Saved data entries:
*** Block opens ***

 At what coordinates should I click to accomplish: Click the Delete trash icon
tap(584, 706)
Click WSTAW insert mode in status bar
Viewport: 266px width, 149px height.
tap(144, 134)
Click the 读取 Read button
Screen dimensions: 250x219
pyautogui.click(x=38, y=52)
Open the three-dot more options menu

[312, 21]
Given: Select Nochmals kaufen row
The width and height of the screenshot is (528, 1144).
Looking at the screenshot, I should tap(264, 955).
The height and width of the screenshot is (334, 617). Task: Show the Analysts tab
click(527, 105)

*** Block closes ***
*** Block opens ***

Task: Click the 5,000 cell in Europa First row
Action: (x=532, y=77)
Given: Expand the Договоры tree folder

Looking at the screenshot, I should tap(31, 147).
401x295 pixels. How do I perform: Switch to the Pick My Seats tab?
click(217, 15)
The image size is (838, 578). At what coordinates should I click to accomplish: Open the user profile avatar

*** Block closes ***
*** Block opens ***

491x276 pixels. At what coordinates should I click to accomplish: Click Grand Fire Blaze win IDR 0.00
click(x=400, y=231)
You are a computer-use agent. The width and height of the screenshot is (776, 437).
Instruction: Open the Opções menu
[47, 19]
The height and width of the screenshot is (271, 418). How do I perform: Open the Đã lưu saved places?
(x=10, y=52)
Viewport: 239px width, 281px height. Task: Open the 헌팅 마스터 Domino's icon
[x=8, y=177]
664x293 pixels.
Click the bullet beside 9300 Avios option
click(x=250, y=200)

*** Block closes ***

**Instructions to follow**
From the records above, extract exactly and only the lines that begin at the line with "491x276 pixels. At" and stop after the line with "664x293 pixels.".

**Answer box**
491x276 pixels. At what coordinates should I click to accomplish: Click Grand Fire Blaze win IDR 0.00
click(x=400, y=231)
You are a computer-use agent. The width and height of the screenshot is (776, 437).
Instruction: Open the Opções menu
[47, 19]
The height and width of the screenshot is (271, 418). How do I perform: Open the Đã lưu saved places?
(x=10, y=52)
Viewport: 239px width, 281px height. Task: Open the 헌팅 마스터 Domino's icon
[x=8, y=177]
664x293 pixels.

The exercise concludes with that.